(Stored data)
***
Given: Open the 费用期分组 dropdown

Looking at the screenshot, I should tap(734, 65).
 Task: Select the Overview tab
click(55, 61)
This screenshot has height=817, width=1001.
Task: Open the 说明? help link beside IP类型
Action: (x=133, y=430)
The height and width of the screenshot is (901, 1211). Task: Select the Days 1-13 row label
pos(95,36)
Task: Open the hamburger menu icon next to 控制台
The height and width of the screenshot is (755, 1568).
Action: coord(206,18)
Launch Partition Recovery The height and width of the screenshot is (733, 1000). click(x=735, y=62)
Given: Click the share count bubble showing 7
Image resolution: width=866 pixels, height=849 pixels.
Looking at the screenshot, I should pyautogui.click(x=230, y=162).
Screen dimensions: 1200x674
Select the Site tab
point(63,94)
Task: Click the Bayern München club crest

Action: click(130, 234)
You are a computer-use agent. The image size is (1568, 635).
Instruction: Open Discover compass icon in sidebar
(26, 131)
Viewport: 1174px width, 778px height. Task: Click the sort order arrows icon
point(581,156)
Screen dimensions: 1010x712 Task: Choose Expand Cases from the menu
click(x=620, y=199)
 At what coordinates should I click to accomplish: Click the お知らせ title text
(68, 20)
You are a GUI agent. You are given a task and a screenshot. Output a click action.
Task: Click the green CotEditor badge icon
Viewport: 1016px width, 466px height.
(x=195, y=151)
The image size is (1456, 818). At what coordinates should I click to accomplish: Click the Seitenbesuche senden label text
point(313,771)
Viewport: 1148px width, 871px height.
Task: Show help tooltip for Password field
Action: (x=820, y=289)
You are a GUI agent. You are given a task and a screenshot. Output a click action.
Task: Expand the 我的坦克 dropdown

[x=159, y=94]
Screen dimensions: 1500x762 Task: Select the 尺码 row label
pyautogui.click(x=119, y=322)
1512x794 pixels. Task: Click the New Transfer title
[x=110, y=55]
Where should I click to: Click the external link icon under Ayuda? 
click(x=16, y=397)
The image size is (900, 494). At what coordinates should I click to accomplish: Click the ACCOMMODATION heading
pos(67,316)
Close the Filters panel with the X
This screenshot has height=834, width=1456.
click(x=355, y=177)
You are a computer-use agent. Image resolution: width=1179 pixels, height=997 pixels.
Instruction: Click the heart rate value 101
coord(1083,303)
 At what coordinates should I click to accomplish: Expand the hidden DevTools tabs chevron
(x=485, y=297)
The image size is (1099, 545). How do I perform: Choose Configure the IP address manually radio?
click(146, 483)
***
Instruction -
Please swap "Overview tab" for "Summary tab" and write out all the lines above again, with nothing else changed.

Result below -
Given: Open the 费用期分组 dropdown

Looking at the screenshot, I should tap(734, 65).
 Task: Select the Summary tab
click(55, 61)
This screenshot has height=817, width=1001.
Task: Open the 说明? help link beside IP类型
Action: (x=133, y=430)
The height and width of the screenshot is (901, 1211). Task: Select the Days 1-13 row label
pos(95,36)
Task: Open the hamburger menu icon next to 控制台
The height and width of the screenshot is (755, 1568).
Action: coord(206,18)
Launch Partition Recovery The height and width of the screenshot is (733, 1000). click(x=735, y=62)
Given: Click the share count bubble showing 7
Image resolution: width=866 pixels, height=849 pixels.
Looking at the screenshot, I should pyautogui.click(x=230, y=162).
Screen dimensions: 1200x674
Select the Site tab
point(63,94)
Task: Click the Bayern München club crest

Action: click(130, 234)
You are a computer-use agent. The image size is (1568, 635).
Instruction: Open Discover compass icon in sidebar
(26, 131)
Viewport: 1174px width, 778px height. Task: Click the sort order arrows icon
point(581,156)
Screen dimensions: 1010x712 Task: Choose Expand Cases from the menu
click(x=620, y=199)
 At what coordinates should I click to accomplish: Click the お知らせ title text
(68, 20)
You are a GUI agent. You are given a task and a screenshot. Output a click action.
Task: Click the green CotEditor badge icon
Viewport: 1016px width, 466px height.
(x=195, y=151)
The image size is (1456, 818). At what coordinates should I click to accomplish: Click the Seitenbesuche senden label text
point(313,771)
Viewport: 1148px width, 871px height.
Task: Show help tooltip for Password field
Action: (x=820, y=289)
You are a GUI agent. You are given a task and a screenshot. Output a click action.
Task: Expand the 我的坦克 dropdown

[x=159, y=94]
Screen dimensions: 1500x762 Task: Select the 尺码 row label
pyautogui.click(x=119, y=322)
1512x794 pixels. Task: Click the New Transfer title
[x=110, y=55]
Where should I click to: Click the external link icon under Ayuda? 
click(x=16, y=397)
The image size is (900, 494). At what coordinates should I click to accomplish: Click the ACCOMMODATION heading
pos(67,316)
Close the Filters panel with the X
This screenshot has height=834, width=1456.
click(x=355, y=177)
You are a computer-use agent. Image resolution: width=1179 pixels, height=997 pixels.
Instruction: Click the heart rate value 101
coord(1083,303)
 At what coordinates should I click to accomplish: Expand the hidden DevTools tabs chevron
(x=485, y=297)
The image size is (1099, 545). How do I perform: Choose Configure the IP address manually radio?
click(146, 483)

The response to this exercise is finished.